Lithium is an element used in batteries to power everything from cars to cell phones. Lithium has a weight advantage. The more something weighs the more energy is required to power it. A conventional lead/acid battery in the average car weighs approximately forty pounds.
Early cell phones required a carrying case the size of a bowling ball bag. Now, thanks to lithium, we can slip a cell phone into an evening purse or a hip pocket.
Sounds great, right? So why do we get quizzed about shipping or bag checking devices with lithium batteries in them?
Let’s have a brief chemistry lesson. Lithium is one of the 118 elements which alone, or in infinite combinations, form everything in our universe. On the Periodic Table of the Elements, lithium appears on the far left side in a vertical column labeled Group IA. Elements in Group IA: Lithium, Sodium, Potassium, Rubidium, Cesium and Francium, are known as alkali metals; they are highly reactive. In chemistry, reactive means an element undergoes a chemical reaction by itself or with other elements and releases energy. Cesium explodes in water.
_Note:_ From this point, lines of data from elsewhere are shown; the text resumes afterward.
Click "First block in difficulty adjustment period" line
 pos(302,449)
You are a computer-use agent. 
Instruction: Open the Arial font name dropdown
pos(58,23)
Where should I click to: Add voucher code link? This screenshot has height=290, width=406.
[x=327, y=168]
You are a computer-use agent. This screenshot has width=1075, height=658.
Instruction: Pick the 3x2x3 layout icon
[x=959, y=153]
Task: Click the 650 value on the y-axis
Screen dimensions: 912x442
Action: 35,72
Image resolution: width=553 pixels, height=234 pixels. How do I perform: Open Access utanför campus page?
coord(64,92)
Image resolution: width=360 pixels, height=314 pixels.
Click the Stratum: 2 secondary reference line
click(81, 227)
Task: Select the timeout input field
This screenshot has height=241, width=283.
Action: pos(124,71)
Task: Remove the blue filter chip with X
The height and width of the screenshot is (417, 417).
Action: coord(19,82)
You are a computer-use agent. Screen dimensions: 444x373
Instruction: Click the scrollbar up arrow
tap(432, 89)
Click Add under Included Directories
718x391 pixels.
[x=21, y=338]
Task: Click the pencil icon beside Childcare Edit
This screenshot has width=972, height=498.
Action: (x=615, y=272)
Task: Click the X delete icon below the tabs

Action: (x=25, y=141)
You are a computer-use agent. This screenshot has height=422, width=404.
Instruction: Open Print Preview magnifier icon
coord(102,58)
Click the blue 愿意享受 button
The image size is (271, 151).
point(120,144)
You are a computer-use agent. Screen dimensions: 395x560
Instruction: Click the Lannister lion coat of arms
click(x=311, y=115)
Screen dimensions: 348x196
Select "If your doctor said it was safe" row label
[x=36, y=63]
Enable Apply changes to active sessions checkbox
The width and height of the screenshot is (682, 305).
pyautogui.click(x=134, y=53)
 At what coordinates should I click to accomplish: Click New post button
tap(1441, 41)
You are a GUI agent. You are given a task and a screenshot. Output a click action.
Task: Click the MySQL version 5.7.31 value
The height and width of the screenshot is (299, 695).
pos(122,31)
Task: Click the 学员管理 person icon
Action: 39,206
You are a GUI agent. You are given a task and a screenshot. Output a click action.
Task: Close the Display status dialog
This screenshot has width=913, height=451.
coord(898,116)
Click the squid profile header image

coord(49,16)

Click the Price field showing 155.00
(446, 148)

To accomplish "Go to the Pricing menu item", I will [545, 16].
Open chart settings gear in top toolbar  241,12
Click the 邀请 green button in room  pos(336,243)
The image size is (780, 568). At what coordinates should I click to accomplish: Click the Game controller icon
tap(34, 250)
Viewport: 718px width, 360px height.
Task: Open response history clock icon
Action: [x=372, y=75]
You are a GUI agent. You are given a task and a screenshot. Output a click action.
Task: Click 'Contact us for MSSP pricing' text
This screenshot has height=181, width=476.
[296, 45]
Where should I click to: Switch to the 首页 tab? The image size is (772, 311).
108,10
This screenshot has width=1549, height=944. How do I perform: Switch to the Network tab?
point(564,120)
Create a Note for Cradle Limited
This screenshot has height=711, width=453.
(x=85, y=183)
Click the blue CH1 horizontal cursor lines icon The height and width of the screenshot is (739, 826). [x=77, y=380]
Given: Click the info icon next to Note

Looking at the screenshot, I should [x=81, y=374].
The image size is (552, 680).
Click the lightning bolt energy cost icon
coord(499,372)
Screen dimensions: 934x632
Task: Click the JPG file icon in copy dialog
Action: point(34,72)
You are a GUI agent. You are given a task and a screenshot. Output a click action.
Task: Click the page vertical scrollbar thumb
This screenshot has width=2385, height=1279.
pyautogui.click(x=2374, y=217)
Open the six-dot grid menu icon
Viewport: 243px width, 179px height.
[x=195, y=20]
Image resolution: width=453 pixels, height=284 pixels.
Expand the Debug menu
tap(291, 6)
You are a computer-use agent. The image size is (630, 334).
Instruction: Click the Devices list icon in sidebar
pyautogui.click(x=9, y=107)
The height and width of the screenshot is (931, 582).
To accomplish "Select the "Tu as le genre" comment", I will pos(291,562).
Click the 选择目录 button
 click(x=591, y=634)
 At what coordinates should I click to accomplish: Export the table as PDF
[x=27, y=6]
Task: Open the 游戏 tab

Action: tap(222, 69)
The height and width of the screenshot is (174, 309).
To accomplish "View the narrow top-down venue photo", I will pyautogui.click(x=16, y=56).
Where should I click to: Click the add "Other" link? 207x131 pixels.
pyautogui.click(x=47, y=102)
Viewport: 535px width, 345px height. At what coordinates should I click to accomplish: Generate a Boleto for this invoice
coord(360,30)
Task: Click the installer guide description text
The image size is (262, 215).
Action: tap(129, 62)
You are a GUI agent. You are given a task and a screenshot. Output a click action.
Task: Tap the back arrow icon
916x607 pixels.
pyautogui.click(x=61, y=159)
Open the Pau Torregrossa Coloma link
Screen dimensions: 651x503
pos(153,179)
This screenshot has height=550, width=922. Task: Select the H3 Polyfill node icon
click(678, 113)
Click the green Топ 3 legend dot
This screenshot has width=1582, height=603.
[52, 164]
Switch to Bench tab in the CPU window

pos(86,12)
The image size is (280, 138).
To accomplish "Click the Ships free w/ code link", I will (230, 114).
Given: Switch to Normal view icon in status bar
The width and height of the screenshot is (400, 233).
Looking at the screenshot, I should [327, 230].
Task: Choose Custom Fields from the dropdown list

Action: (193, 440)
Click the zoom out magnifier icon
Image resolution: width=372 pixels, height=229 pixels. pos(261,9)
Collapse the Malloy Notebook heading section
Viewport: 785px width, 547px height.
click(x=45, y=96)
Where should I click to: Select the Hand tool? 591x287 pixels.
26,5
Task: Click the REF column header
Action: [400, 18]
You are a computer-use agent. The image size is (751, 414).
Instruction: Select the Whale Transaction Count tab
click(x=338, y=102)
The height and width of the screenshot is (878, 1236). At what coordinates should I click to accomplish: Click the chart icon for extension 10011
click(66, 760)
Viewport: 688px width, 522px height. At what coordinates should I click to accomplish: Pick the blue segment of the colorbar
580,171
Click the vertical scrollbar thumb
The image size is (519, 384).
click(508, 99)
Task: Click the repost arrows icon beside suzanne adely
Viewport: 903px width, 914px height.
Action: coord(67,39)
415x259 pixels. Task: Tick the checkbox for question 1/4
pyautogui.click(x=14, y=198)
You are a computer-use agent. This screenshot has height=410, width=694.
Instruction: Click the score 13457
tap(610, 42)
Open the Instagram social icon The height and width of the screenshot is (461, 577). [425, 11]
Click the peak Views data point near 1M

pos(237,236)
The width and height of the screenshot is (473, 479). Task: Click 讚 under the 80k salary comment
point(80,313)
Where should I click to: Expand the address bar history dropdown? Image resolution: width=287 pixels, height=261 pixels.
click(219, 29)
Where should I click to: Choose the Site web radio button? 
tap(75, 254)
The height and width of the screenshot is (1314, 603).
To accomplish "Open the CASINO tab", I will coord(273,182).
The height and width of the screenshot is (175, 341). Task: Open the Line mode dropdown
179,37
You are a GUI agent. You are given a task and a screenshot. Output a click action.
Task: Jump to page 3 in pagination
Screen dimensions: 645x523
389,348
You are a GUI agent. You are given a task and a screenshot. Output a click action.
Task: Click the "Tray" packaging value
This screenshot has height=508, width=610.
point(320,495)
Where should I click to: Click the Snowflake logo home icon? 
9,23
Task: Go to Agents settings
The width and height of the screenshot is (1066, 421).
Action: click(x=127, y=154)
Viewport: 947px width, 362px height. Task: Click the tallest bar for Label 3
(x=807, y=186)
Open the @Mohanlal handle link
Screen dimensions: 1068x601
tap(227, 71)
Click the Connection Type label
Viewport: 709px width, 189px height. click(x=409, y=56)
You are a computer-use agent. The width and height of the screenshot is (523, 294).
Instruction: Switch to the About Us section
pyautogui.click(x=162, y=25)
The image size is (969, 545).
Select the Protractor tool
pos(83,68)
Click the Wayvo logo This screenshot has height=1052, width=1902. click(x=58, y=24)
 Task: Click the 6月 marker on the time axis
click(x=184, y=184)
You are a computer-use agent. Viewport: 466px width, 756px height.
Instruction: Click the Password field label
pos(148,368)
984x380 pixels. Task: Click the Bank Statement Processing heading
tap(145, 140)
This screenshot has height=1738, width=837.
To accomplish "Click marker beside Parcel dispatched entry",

Gold is very unreactive; hence your ring is made of it.
The alkali metals are highly reactive because each of their atoms has one negatively charged electron positioned far from the nucleus containing the positive protons. Such elements quickly spin off those electrons to become more stable. Non-metal elements quickly incorporate electrons to make themselves stable. This flow of electrons from the atoms of one element to another can create compounds like salt, it’s chemical formula is NaCl, electricity and energy release, among other things.
Lithium spins off that lone electron so fast it burns at room temperature the instant it is not coated in something thick like mineral oil. Lithium is also the lightest metal in the world and so soft it can be cut with a dull kitchen knife. These characteristics are what make lithium so terrific for batteries: low weight and lots of energy packed in.
So, a tiny cell phone battery contains a positive electrode made of some Lithium oxide; a negative electrode made of a lithium and graphite compound and an electrolyte, another lithium compound through which the electrons flow while the device is either discharging or charging. Electric cars might use different lithium compounds but the principle is the same.
The little chemical factory bonus in your devices is they can have electrons flowing in two directions meaning when one goes dead, just recharge by plugging into a sockets. That forces the electrons to flow in reverse. Nevertheless, treat your Lithium batteries nicely: don’t pound them with a hammer, cut them or overheat. If their seal is broken the lithium is still highly reactive to the air. This is a fire you don’t want to play with. The battery industry reports the chances of your phone spontaneously exploding is 1 in a million. But now you see the danger is any kind of shipping. The possibility of rough handling or excess heat could cause problems especially in the hold of a plane. In your aisle seat, you would notice and extinguish.
Better, more powerful battery technology is the Holy Grail for our mobile, computerized society. Entire libraries and research facilities exist on this topic. We’ve scarcely touched the surface but now you know why you get quizzed.
Lake Effect essayist Judy Steininger is a Professor Emerita at the Milwaukee School of Engineering, where she leads the Great Books Dinner and Discussion Series.